Formación de la familia
- Escrito por Colaboradora: Beatriz Martínez Catá/Editado por: Bárbara Cortellán Conesa.
- Publicado en José Martí
Abr, 2016.- La necesidad de mantener a raya las inquietudes independentistas de los criollos, y las intenciones codiciosas de los vecinos norteños, hicieron que en 1980, España trajera de la península cuatro batalladores, cuatro escuadrones y una batería de artillería.
El sargento Mariano Martí, valenciano robusto, alto, con facciones duras, ademán brusco y aire mandón, ya convertido en sastre de cuartel, fue trasladado con su compañía a Cuba.

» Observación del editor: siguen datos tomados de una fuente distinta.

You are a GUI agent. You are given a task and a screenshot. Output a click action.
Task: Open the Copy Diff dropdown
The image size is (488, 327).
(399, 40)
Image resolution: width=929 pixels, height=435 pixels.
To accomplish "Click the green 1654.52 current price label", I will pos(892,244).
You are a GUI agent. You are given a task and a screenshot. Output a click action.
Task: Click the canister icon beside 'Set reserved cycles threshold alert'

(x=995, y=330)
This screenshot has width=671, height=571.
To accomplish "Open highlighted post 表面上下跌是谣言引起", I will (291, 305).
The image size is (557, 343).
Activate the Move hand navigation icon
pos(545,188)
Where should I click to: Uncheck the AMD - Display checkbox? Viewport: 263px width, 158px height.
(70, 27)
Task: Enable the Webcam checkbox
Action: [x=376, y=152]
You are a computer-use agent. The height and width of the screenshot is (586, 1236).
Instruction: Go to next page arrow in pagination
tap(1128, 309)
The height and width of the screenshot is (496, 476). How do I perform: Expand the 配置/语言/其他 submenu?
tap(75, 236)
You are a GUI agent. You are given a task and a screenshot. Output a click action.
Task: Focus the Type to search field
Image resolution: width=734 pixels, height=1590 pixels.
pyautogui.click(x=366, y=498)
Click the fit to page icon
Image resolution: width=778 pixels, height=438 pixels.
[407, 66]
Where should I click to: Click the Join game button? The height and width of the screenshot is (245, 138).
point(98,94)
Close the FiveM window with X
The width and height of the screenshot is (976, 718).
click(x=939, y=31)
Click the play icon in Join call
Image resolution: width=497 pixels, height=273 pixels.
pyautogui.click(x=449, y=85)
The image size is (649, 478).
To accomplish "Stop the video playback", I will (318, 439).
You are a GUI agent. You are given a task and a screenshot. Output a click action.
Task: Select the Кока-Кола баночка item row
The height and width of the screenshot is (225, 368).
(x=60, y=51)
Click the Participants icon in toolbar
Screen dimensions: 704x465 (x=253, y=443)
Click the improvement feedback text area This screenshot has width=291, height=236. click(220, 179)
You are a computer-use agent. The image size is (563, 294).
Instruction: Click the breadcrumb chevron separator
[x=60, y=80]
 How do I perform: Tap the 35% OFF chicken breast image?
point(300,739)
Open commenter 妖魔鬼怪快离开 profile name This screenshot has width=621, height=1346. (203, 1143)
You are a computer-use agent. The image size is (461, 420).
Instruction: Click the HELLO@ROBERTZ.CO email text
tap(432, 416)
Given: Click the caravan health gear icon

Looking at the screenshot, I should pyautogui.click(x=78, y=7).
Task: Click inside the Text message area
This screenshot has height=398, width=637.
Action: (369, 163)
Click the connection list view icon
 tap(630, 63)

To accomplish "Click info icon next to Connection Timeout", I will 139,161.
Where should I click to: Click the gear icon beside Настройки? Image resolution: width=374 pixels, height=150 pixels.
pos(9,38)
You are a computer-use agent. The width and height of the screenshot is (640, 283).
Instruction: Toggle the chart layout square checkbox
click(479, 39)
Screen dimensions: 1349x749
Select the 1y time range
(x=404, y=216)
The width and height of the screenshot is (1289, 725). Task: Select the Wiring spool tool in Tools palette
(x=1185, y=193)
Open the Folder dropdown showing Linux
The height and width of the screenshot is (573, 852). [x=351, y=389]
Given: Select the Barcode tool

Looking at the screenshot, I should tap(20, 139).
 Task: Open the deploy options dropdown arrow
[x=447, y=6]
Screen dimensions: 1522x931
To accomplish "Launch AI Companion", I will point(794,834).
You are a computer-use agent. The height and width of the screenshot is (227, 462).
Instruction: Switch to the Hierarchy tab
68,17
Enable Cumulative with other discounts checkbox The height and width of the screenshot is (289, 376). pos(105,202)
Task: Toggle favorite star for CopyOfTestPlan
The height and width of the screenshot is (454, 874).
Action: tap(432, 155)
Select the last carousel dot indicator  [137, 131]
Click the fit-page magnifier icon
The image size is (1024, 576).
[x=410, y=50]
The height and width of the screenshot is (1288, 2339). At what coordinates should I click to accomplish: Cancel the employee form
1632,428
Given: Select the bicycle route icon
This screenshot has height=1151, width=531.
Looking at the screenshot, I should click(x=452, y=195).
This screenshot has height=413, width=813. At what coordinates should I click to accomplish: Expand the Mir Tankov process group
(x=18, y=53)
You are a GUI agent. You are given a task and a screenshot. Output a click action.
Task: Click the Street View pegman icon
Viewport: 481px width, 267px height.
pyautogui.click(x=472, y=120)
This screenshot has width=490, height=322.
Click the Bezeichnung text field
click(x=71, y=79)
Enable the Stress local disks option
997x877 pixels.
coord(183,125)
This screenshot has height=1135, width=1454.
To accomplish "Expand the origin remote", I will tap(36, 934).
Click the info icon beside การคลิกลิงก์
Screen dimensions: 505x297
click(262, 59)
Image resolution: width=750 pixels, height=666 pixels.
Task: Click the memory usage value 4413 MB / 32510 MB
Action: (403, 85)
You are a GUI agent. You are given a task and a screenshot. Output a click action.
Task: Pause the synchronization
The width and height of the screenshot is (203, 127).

Ya en la isla, y gracias a sus dotes naturales, lo ascendieron de cabo a Sargento, para compensar los peligros que correría en América.
Aplatanado rápidamente a las costumbres criollas gustaba irse los domingos a los bailes celebrados en algunos cafés de La Habana. Con su limpísimo traje de gala y aire marcial, se paseaba entre el revuelo de miriñaques, producidos por las señoritas decentes del comercio y la artesanía, entre los que se encontraban “criollos” mostrando su preferencia por el azul.
El “talle de avispa”, “los bucles negrísimos”, y los ojos un tanto elevados hacia la sien de una isleña veinteañera, enamoraron, en uno de esos bailes al sargento valenciano. ¡No era mal partido Leonor! Pues, su familia acomodada, vino a vivir a Cuba buscando mejorar fortuna, y lo logró al tocarle en suerte un premio de la lotería.
La Habana de aquella época era una ciudad de contrastes: por una parte, la opulencia que aplastaba, y por la otra la miseria que asfixiaba. El comercio del puerto, los pregones en las calles, las campanas de las iglesias y la esclavitud urbana marcaban el latín de la vida de la ciudad. En ese paisaje habanero contraen matrimonio Leonor Antonia de la Concepción Micaela Pérez y Cabrera (1828-1907) y Mariano de los Santos Martí Navarro (1815-1887).
Después de casados, se instalaban en una humilde casa de la Calle Paula, marcada en aquella época con el número 41 (hoy 314). Allí nace su primogénito y único varón en la madrugada del viernes ‘28 de enero de 1853’, y allí redobles de tambor y toques de clarín y observando el constante ajetreo de gente armada y el constante ir y venir del comercio cercano a la zona del puerto, además aprende a disfrutar del olor a mar.
Por carencias y penurias la familia se ve obligada a mudarse constantemente. Vivieron en las calles Merced número 40, Ángeles 56, Industrias número 32, en Peñalver, Refugio y otras en las que no quedaron huellas suficientes para dar su testimonio.
Posterior a José Julián, nacieron siete hermanos:
- Leonor Petrona (La chota, 1854-1900, 46 años)
- Mariano Santiesteban (Ana 1856-1875, 19 años)
- María del Carmen (La Valenciana 1857-1900, 43 años)
- María del Pilar Eduarda (1859-1865, 6 años)
- Rita Amelia (1862-1944, 82 años)
- Antonia Bruna (1864-1900, 36 años)
- Dolores Eustaquia (Lolita 1865-1870, 5 años)
Dos de ella, Pilar y Lolita, fallecen en su niñez temprana y no se conservan retratos suyos, Ana falleció a los 19 años.
Martí compartió poco con sus hermanos, excepto con Leonor y Ana, aun así, les profesó un profundo cariño a todos. Su amor por ellas se refleja en toda su obra literaria cuando habla de receptor y proteger a la mujer. Cuando niño, los padres los llevaban a pasear por el puerto de La Habana; contentos los niños vestía sus mejores galas, sin lujos, pero limpias y bien planchadas, aunque Pepe tiene solo siete años, se desvive por cuidar a su mamá y a sus hermanos, estas vivencias las expresa años más tarde en su Revista “La Edad de Oro” y en toda su obra cada vez que habla de ello.